Several things astonished me, one being the enormous amount of fuel consumer by the jets. Almost immediately after takeoff from a carrier, it's time to refuel so airborne refueling has to become second nature. And it puts tremendous pressure on the pilots to land on the carrier the first time. If they have to make too many attempts, and no refueling is available, it's bye-bye million dollar airplane. It does make one wonder if drones might not be a better way to go, after all. That would really piss off the fighter jocks, ceding control to some pimple-faced 18-year-old operating a joy-stick in an air-conditioned trailer in New Mexico.

Clearly the author, who flew Navy jets himself for many years, knows whereof he speaks. and has little time for the Air Force pilots who land on a huge runway that doesn't move. "We don't flare our jets and gently touch down on our million-foot-long, ten-thousand-foot-wide runways. We start our flights by hooking our jets up to a catapult and throwing all sixty-seven thousand pounds of them into the air in two-point-seven seconds, and when we're done we slam down at a seven-hundred-foot-per-minute rate of descent, catch a wire with our tail-hook while our jets are at full military power and stop within a couple hundred feet. And, oh, by the way, our runway moves around in the angry sea, and we land at night and in bad weather." Crazy.

Some really evocative writing of what it's like, and the technology involved, to land an F-14 on the deck of a carrier at night.

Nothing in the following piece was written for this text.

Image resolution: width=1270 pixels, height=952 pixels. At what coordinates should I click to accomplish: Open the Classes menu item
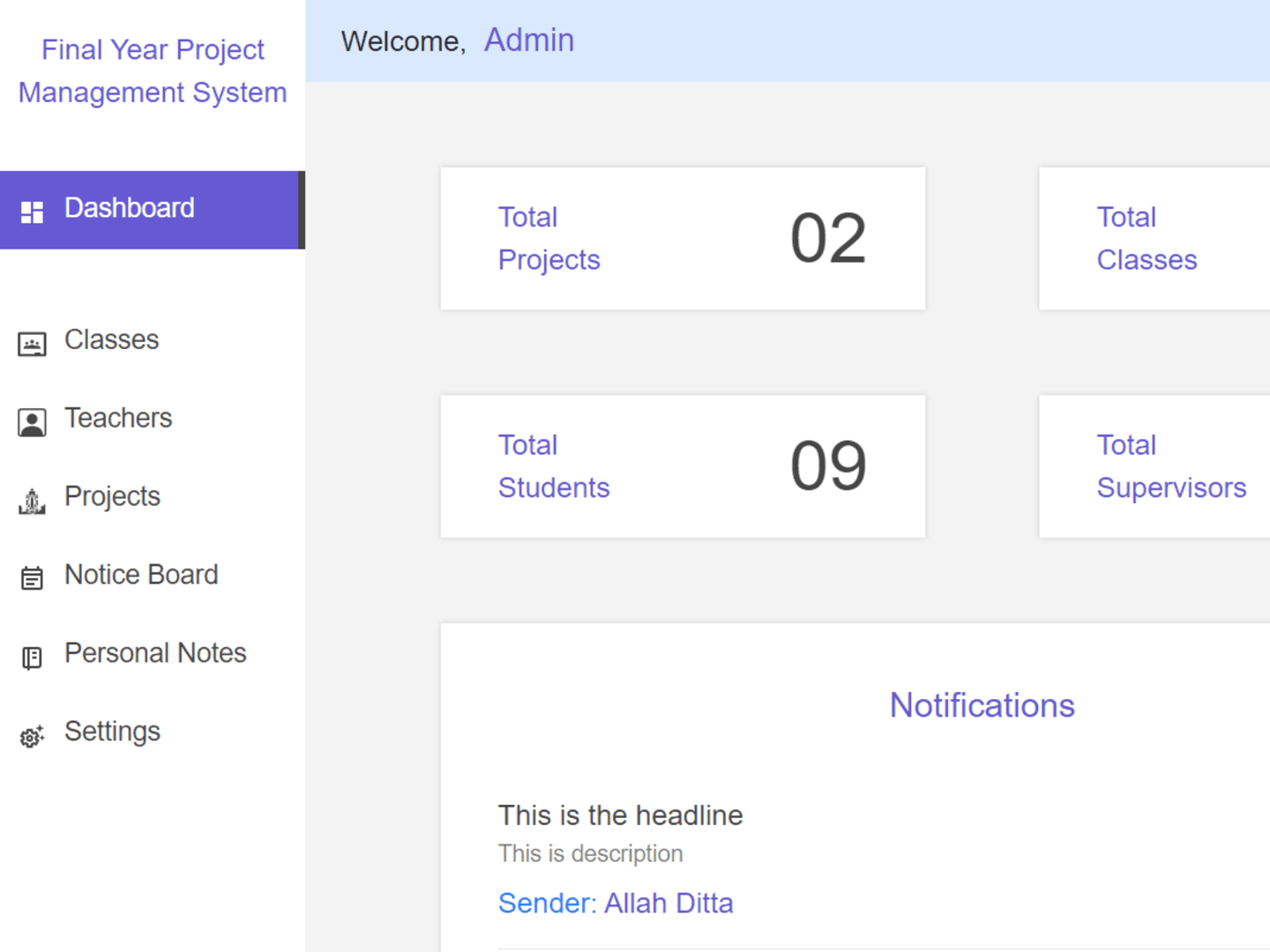pos(153,340)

Carroll is no fool. This book was published in 2003 which presupposes that he wrote it in 2002. At the end of the book, the squadron is sent off to the Boat immediately following 9/11. There they are briefed by a couple of spooks about Afghanistan and the length of the flights to get there. Afterwards, the skipper gets their attention and ponders the differences and similarities between 9/11 and Pearl Harbor. ”But once you get past the fact we were caught off guard, this thing we’re calling Operation Enduring Freedom and World War Two won’t have much in common. I guarantee you this operation won’t provide the closure that the nation got in 1945. You won’t see the Taliban and Bin Laden averting their eyes and looking remorseful on the deck of one of our warships. We’re all riding an emotional high, but it won’t last. After the flags stop waving, we’ll still be here, seeing this thing through.” The CO eyed his charges and didn’t speak further. At that moment, Punk thought him a very wise man. Indeed.